Boosting the Success of your Agile Project Management Deployment Through Metrics

Agile project management tools are crucial for team leaders to adopt the agile methodology in delivering customer satisfaction. While the type of approach is challenging, it provides a lot of flexibility to respond to problems as they arise.

One challenge of the Agile Project Management approach is the potential for disorganization and miscommunication. Its focus on small tasks for the overall project makes it susceptible to risks. Each team member should be mindful of the overarching goal even as they perform their jobs.

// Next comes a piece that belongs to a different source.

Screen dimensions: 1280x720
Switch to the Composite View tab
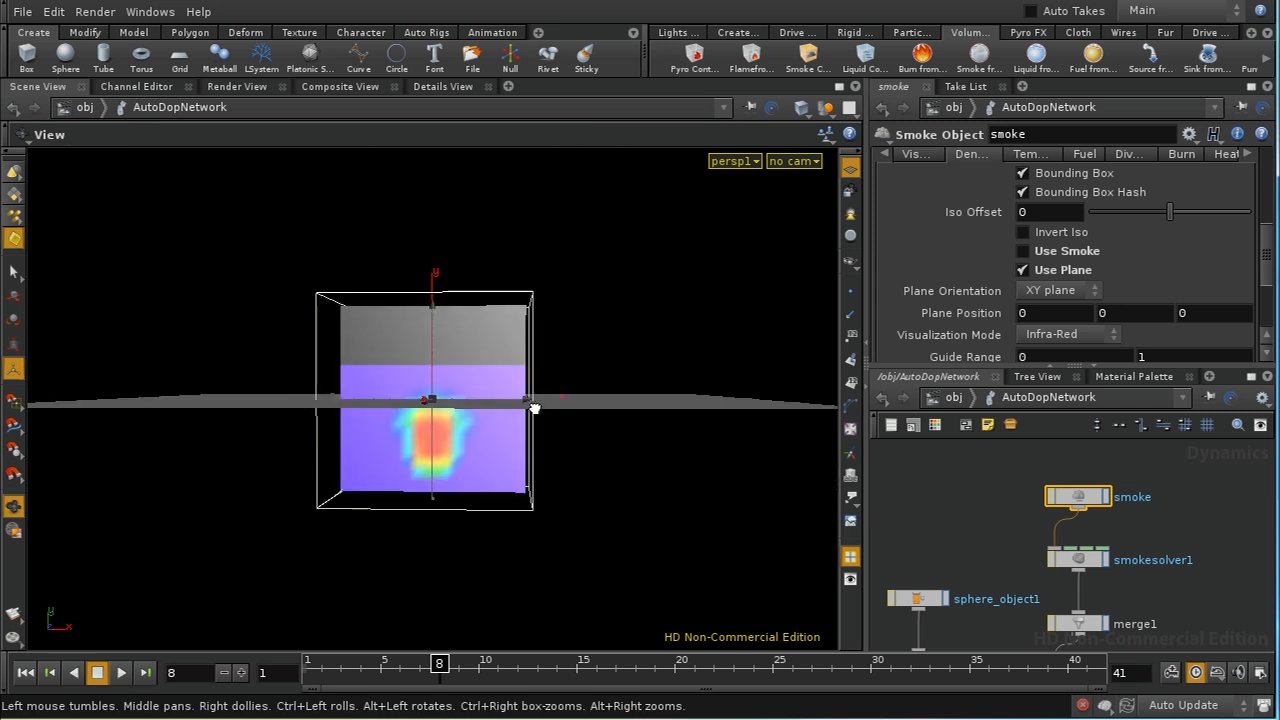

However, you can still boost the chances of success for project delivery when you adopt the following measures:

Project Management

  1. Aging Work in Progress. It measures the time that passes from the time you started the task and the progress of the work. However, it only applies to any unfinished tasks. Why should you measure non-finished tasks? It will provide you with benchmarks on how much the team members spend working on a job. You have to compare the current time with previous data.
  2. Cycle Time. As opposed to work in progress, the cycle time measures the amount of time spent on the task from start to finish. Sometimes, cycle time is erroneously mistaken for the lead time. However, the lead time begins from the time the client requests the task. So, even if it is sitting in the queue, you begin to count the lead time. The cycle time, meanwhile, starts when the project manager starts to commit to the project.
  3. Work in Progress. The work in progress refers to the total tasks that you committed to doing, but have not managed to finish. It gives the project manager an avenue to track each of the team member’s performance. You can monitor the work in progress on the Kanban board. You can then see the productivity of each individual based on the data on the board. With this, you can plan and reassign the workload to workers who consistently produce more quality output with the same amount of time.
  4. Blocked time. The blocked time is put on the Kanban board, and it refers to the stagnating task. You can easily visualize the blocked task using a sticker. It is not the same as a task that is sitting in the queue since work has not stopped on the latter. A blocked time is a red flag. You need to resolve it immediately unless you want the project workflow to suffer massive delays.
  5. Throughput. It refers to the mean number of tasks that each team member processes per time unit. In simple terms, it means how many cards the individual can process per day. The time unit can be customized. You can measure per day, per week, or month. You can benchmark your current productivity by comparing the past performance of your team. You need to implement throughput in conjunction with the aging work in progress or the cycle time. One limitation of the throughput is that it does not show when the task starts.

The metrics mentioned above are crucial components to increase the success of the Agile Project Management approach.

However, you do not use each of the metrics in isolation. The methods all complement each other in terms of giving you the entire picture.